▶ [YOUR GOAL]: Your answer must be an exact transcription of the data, with every picture omitted.

▶ [ENTRIES SUPPLIED]:
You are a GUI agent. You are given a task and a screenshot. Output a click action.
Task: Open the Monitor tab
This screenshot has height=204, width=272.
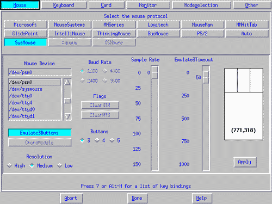point(148,5)
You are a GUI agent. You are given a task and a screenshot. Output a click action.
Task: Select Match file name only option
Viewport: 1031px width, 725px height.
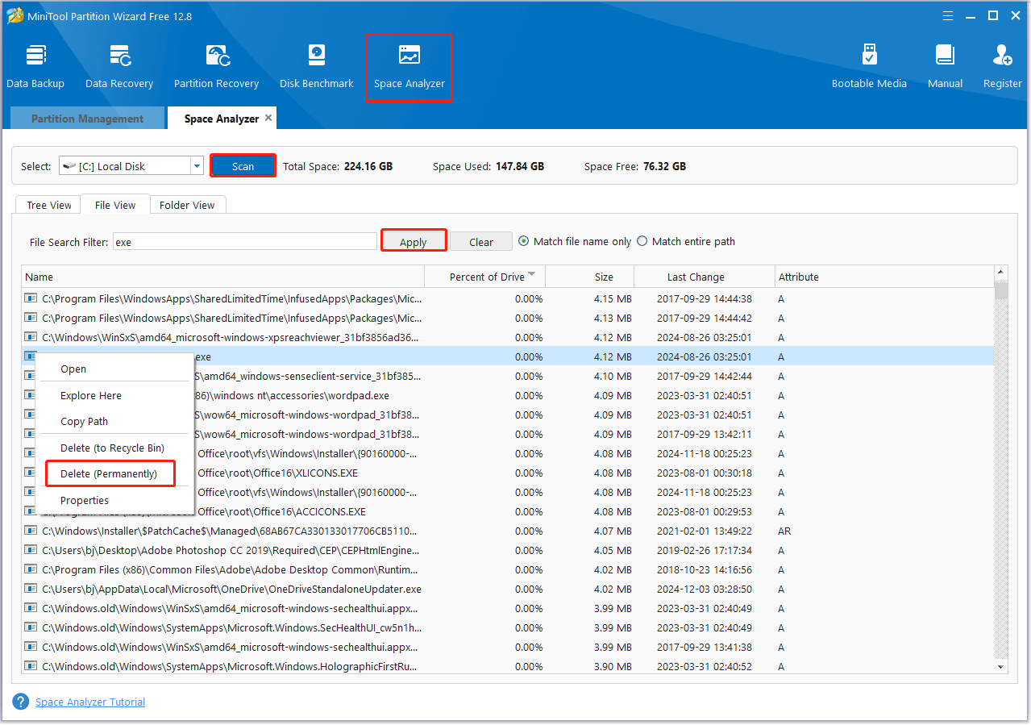tap(524, 241)
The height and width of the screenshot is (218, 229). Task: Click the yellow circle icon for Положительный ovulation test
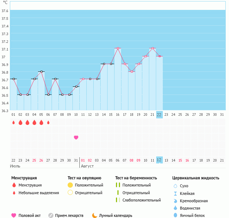(x=70, y=185)
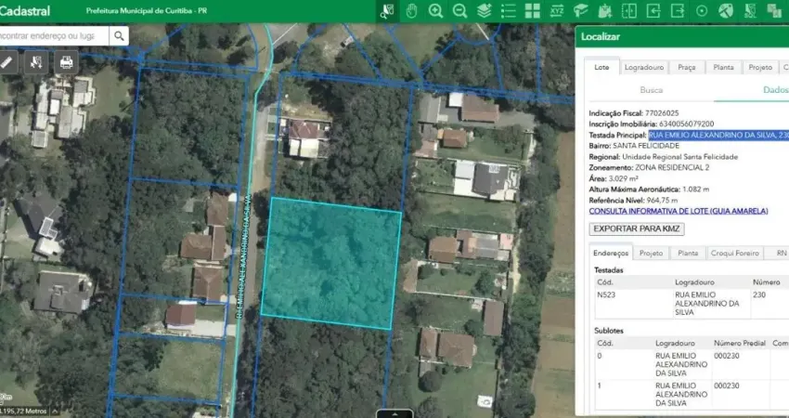The height and width of the screenshot is (418, 789).
Task: Click the zoom out magnifier tool
Action: pyautogui.click(x=459, y=11)
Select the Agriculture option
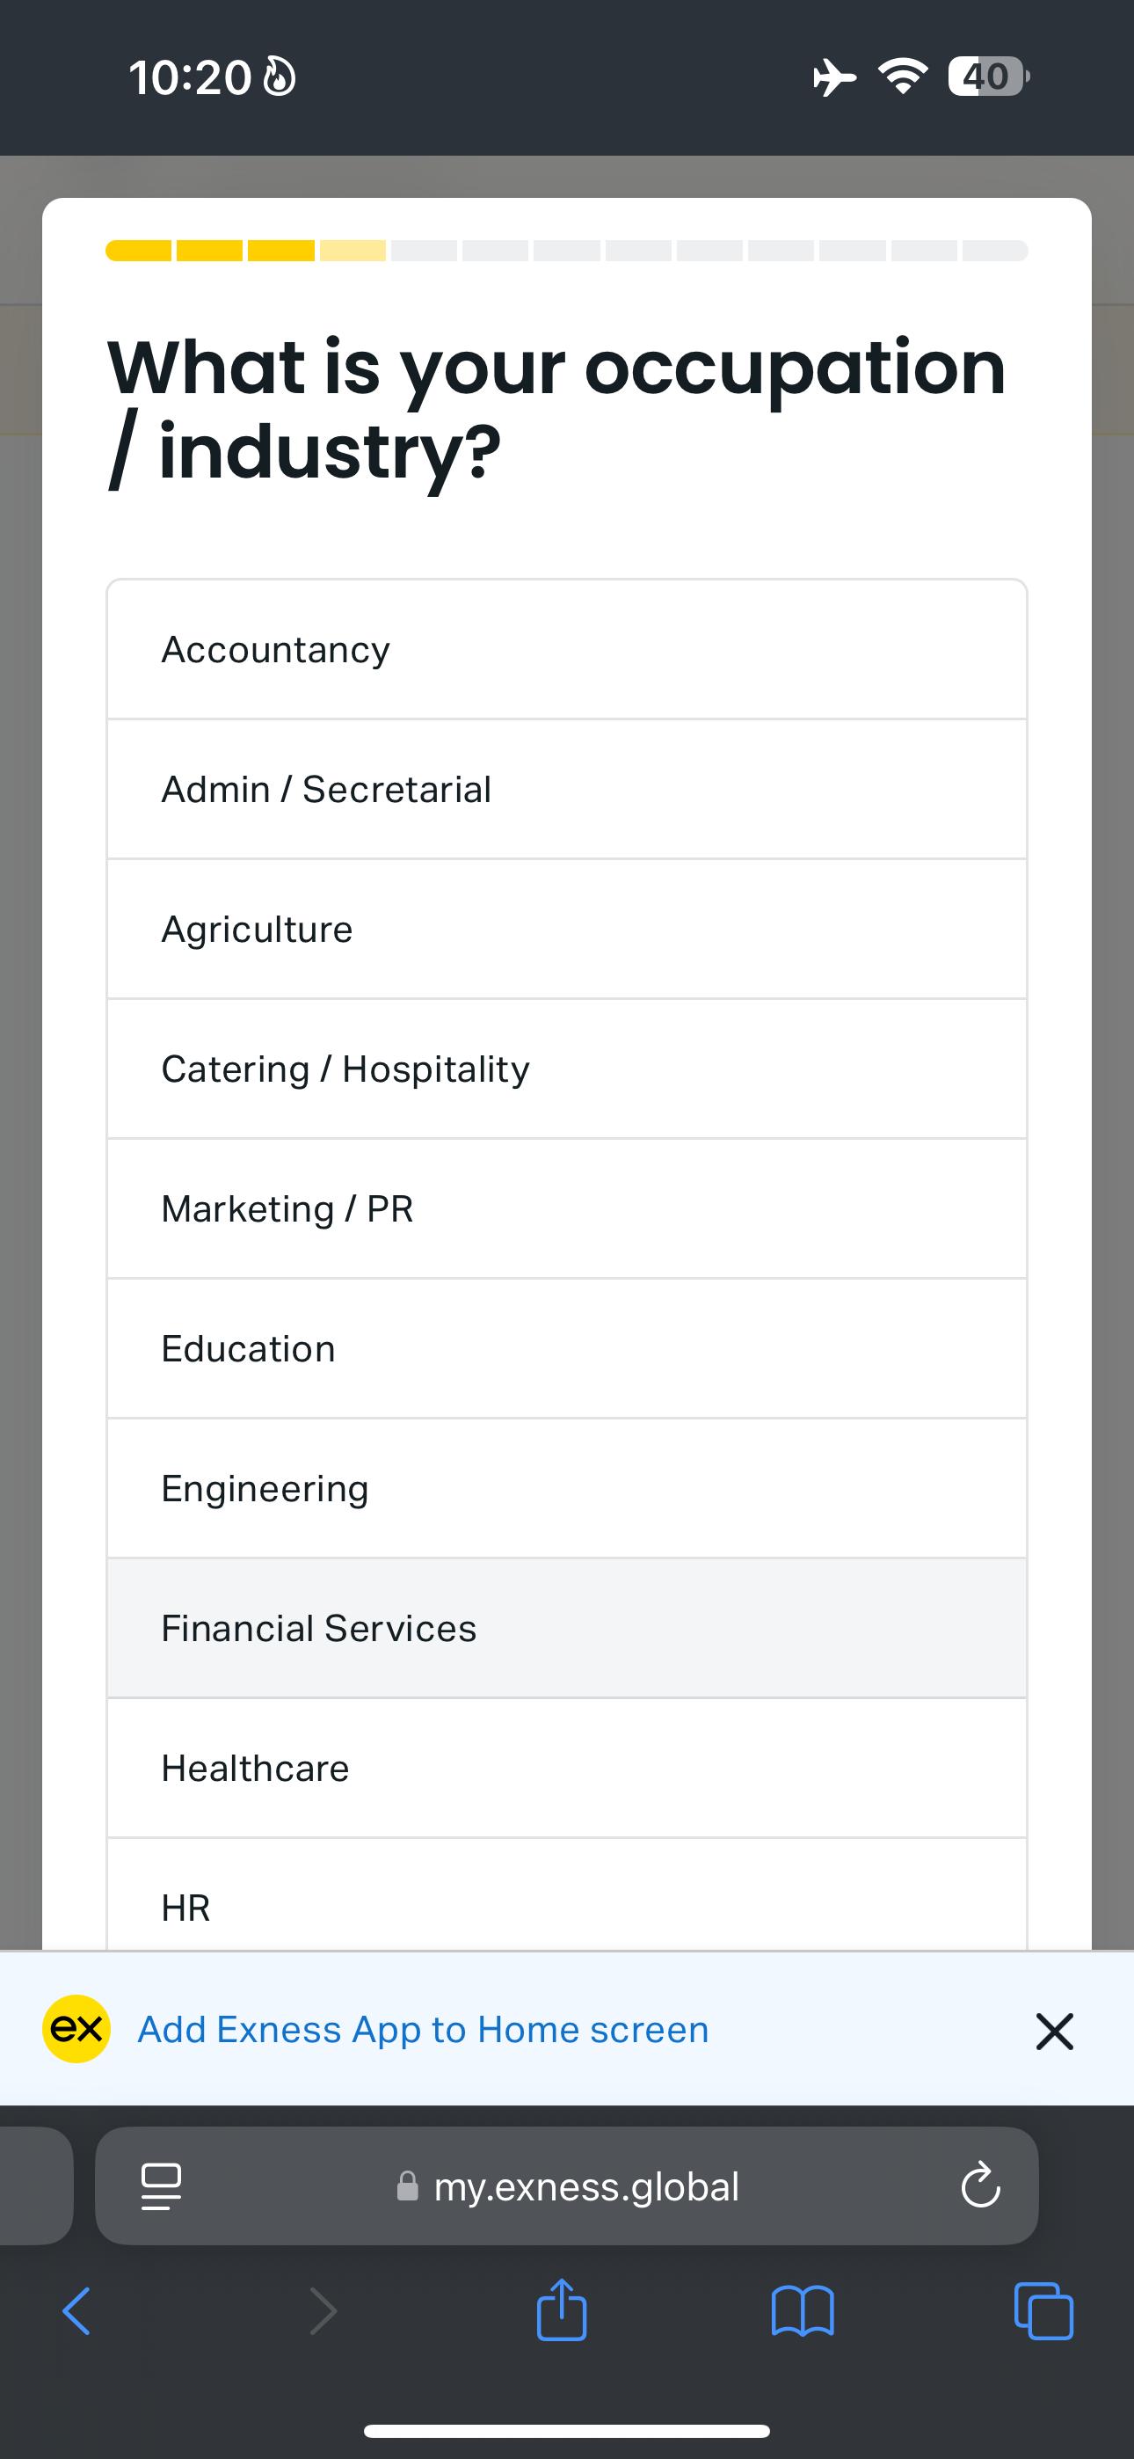1134x2459 pixels. (567, 930)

▶ [ANSWER BELOW]:
You are a GUI agent. You are given a task and a screenshot. Output a click action.
Task: Open the Monitor tab
This screenshot has height=204, width=272.
point(148,5)
You are a GUI agent. You are given a task and a screenshot. Output a click action.
Task: Select Match file name only option
Viewport: 1031px width, 725px height.
tap(524, 241)
The height and width of the screenshot is (218, 229). Task: Click the yellow circle icon for Положительный ovulation test
(x=70, y=185)
The height and width of the screenshot is (418, 789).
Task: Click the zoom out magnifier tool
Action: pyautogui.click(x=459, y=11)
Select the Agriculture option
1134x2459 pixels. (567, 930)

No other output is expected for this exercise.